Kerangka Buddhis menawarkan bukan eskapisme tetapi tatanan analisis yang berbeda. Wawasan Cakkavatti Sutta—bahwa perang berasal dari ketidaksetaraan ekonomi dan kegagalan tata kelola, bukan dari sifat bangsa tertentu—memberikan lensa struktural yang tidak mendemonisasi maupun membenarkan pihak mana pun. “Hukum abadi” Dhammapada—bahwa kebencian tidak bisa diselesaikan oleh kebencian—disajikan dalam teks bukan sebagai aspirasi moral tetapi sebagai realitas kausal, setegas hukum gravitasi.

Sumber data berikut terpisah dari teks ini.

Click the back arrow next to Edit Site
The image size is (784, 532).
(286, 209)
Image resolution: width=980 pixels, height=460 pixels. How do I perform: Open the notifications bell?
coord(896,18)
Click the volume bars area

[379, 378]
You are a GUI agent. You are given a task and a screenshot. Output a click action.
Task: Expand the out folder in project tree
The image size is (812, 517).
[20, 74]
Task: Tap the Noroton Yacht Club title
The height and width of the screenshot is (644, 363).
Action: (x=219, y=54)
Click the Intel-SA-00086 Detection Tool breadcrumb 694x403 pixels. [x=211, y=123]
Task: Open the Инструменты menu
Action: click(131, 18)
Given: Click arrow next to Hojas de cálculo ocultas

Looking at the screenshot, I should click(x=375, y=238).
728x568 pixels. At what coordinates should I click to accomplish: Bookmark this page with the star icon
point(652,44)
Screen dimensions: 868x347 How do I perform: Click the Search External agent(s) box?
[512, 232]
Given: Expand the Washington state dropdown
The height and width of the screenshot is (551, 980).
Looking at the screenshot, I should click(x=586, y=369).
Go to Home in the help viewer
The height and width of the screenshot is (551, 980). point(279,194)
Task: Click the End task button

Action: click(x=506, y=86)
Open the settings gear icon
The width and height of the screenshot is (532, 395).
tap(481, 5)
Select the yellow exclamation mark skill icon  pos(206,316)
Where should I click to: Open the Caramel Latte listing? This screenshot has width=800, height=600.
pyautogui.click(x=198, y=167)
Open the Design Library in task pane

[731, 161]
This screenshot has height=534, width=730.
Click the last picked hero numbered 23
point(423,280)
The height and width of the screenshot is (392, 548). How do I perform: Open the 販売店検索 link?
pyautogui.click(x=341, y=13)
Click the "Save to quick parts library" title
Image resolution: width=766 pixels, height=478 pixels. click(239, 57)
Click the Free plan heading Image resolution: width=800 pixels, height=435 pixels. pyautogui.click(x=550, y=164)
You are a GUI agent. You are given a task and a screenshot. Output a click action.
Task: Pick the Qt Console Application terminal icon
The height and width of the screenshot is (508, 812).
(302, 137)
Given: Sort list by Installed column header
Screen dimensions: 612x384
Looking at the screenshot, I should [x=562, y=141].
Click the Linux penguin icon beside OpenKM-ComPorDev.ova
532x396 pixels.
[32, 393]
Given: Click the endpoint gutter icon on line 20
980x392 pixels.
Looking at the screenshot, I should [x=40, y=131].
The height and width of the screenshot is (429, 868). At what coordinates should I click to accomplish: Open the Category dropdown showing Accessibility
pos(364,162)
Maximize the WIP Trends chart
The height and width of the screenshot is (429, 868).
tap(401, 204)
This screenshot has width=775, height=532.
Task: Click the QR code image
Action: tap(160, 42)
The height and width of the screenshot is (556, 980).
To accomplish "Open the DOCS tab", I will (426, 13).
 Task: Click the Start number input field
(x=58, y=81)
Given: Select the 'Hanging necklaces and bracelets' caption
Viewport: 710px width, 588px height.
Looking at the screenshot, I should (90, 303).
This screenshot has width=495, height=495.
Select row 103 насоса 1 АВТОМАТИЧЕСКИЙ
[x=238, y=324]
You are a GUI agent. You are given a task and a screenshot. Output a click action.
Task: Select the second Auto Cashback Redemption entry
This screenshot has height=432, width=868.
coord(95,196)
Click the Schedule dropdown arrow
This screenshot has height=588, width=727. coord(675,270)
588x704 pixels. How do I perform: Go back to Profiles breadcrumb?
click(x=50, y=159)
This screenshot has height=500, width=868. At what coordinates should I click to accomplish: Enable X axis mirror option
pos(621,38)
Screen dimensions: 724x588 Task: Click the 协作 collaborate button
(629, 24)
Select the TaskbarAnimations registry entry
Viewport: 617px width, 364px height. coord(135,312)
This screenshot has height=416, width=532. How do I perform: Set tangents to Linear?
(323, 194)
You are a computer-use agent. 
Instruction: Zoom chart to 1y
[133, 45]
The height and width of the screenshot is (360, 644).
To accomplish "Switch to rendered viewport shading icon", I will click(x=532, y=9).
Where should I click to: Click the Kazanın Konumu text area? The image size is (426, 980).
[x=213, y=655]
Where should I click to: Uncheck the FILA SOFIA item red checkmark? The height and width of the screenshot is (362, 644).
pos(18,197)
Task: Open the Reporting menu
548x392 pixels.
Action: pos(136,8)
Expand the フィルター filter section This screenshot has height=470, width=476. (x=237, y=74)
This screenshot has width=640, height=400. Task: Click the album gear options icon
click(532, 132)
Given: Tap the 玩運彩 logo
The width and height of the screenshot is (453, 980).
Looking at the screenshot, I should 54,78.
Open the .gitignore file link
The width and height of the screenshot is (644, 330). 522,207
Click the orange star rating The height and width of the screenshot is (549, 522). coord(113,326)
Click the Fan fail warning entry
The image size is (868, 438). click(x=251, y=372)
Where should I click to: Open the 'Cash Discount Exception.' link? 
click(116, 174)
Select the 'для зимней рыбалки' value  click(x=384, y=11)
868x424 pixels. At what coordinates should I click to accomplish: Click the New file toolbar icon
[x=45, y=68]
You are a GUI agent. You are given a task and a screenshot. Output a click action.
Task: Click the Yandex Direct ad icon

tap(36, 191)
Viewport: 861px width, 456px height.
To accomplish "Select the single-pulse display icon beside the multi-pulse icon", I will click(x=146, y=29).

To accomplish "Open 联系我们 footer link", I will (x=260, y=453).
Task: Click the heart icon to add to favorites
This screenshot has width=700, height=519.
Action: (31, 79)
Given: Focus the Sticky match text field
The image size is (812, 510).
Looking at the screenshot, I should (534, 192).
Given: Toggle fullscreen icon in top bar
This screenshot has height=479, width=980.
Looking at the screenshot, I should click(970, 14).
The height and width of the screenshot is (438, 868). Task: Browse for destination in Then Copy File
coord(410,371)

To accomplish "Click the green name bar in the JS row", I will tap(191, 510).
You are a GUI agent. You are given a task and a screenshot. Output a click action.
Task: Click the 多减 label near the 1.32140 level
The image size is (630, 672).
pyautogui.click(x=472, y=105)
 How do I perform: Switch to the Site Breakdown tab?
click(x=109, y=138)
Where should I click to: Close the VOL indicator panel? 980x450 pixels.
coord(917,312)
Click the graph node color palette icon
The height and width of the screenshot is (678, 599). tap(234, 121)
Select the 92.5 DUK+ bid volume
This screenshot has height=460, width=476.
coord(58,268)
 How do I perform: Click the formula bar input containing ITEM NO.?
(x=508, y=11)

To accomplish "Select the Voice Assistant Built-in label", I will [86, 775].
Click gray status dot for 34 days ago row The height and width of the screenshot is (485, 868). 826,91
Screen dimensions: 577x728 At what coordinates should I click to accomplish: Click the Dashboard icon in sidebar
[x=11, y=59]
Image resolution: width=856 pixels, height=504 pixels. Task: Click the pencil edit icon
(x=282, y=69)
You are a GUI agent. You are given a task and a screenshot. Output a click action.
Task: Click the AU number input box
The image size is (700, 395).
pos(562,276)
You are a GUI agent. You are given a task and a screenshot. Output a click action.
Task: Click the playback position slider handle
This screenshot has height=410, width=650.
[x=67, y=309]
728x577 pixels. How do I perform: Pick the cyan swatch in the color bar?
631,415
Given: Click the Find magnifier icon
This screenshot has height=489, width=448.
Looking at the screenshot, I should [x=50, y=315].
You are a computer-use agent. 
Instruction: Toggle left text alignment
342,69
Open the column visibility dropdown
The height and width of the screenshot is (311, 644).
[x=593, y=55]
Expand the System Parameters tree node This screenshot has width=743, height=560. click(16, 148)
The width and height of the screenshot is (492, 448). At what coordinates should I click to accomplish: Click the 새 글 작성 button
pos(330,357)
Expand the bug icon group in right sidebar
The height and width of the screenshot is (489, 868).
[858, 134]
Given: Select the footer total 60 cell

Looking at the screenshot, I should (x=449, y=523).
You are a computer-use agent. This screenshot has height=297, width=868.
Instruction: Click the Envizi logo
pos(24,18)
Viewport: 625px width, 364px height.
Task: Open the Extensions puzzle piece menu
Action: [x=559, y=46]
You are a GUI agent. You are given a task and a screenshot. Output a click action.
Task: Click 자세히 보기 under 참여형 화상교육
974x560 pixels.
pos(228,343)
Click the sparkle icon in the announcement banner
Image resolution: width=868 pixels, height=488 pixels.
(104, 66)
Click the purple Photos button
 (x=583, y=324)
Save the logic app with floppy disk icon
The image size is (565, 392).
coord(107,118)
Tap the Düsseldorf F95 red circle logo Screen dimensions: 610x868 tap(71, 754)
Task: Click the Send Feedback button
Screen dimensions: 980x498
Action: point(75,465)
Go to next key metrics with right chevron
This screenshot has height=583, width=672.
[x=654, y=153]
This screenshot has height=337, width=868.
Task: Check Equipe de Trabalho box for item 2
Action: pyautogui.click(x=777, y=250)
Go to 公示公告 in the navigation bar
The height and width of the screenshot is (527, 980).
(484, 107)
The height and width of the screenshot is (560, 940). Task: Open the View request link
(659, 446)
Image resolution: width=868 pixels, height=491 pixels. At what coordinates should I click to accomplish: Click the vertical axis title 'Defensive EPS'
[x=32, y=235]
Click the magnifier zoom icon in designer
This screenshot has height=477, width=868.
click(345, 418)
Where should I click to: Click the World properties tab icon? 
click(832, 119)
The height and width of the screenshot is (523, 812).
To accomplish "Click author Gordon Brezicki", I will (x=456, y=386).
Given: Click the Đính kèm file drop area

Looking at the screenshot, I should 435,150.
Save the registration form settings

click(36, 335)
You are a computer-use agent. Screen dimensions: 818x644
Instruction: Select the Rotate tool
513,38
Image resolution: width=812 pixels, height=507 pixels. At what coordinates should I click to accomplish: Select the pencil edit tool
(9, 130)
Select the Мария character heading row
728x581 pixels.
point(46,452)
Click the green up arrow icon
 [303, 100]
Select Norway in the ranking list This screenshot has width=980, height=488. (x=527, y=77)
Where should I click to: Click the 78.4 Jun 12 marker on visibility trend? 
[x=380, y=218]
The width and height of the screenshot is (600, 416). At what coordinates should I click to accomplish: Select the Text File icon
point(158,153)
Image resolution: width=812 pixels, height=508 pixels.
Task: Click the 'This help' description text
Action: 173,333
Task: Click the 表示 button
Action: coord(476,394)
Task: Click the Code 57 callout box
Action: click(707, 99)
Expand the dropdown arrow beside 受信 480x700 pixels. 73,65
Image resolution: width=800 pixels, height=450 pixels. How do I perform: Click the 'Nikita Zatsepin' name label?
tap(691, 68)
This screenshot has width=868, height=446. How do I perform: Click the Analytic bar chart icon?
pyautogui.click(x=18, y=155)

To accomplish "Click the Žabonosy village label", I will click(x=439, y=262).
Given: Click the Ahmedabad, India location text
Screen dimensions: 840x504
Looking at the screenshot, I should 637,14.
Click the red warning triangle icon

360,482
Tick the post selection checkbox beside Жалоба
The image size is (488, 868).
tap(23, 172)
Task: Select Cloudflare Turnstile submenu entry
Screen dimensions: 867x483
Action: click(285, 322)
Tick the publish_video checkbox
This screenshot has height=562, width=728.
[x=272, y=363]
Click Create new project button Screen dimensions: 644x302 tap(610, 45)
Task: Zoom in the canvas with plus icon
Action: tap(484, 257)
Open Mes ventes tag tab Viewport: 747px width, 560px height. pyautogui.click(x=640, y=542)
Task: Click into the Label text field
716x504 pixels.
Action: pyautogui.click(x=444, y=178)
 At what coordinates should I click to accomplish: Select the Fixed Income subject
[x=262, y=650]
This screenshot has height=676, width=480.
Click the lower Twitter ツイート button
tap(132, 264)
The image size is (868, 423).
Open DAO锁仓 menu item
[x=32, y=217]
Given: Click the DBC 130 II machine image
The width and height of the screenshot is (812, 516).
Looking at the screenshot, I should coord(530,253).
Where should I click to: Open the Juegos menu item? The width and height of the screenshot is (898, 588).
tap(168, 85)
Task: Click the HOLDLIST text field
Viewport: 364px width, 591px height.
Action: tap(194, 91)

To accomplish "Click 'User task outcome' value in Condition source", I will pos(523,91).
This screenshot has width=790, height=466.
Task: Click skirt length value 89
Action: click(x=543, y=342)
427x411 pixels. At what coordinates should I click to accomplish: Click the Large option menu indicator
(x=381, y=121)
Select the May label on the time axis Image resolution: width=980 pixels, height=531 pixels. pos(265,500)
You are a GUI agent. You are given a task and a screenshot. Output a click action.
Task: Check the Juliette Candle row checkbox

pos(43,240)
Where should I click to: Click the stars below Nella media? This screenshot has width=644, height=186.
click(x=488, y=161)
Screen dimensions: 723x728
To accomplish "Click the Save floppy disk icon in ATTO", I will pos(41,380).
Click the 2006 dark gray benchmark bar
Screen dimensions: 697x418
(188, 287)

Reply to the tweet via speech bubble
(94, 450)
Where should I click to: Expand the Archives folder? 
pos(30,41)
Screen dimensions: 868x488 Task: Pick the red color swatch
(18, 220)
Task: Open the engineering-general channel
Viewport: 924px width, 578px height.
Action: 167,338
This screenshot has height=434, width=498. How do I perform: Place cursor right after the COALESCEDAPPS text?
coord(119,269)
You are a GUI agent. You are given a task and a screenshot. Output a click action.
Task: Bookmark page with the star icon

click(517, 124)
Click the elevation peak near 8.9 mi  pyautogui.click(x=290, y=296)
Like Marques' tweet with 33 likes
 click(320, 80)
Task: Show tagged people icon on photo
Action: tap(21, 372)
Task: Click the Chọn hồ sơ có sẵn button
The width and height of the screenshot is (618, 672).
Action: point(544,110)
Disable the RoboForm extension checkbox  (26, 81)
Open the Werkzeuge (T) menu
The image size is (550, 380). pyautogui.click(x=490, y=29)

Intervensi Buddha di Sungai Rohini mendemonstrasikan bahwa non-kekerasan bukan kepasifan melainkan keterlibatan tataran tertinggi: mengajukan pertanyaan yang membingkai ulang seluruh konflik.
Bagi komunitas Buddhis Indonesia, praktik mettā di masa perang bukan penarikan diri dari realitas. Ia adalah penolakan untuk menambahkan kebencian sendiri ke dunia yang sudah terbakar olehnya. Sebagaimana Karaniya Mettā Sutta menginstruksikan: pancarkan kebaikan “ke luar dan tak terbatas, bebas dari kebencian dan niat buruk”—bukan karena perang itu tidak nyata, tetapi karena keadaan mental yang menciptakannya adalah persis yang setiap individu memiliki kuasa untuk mentransformasikan.
Pertengkaran di Selat Hormuz, seperti pertengkaran di Sungai Rohini, pada akhirnya adalah soal sumber daya. Pertanyaan Buddha bergema melintasi 2.500 tahun: Manakah yang lebih berharga—minyak atau nyawa manusia?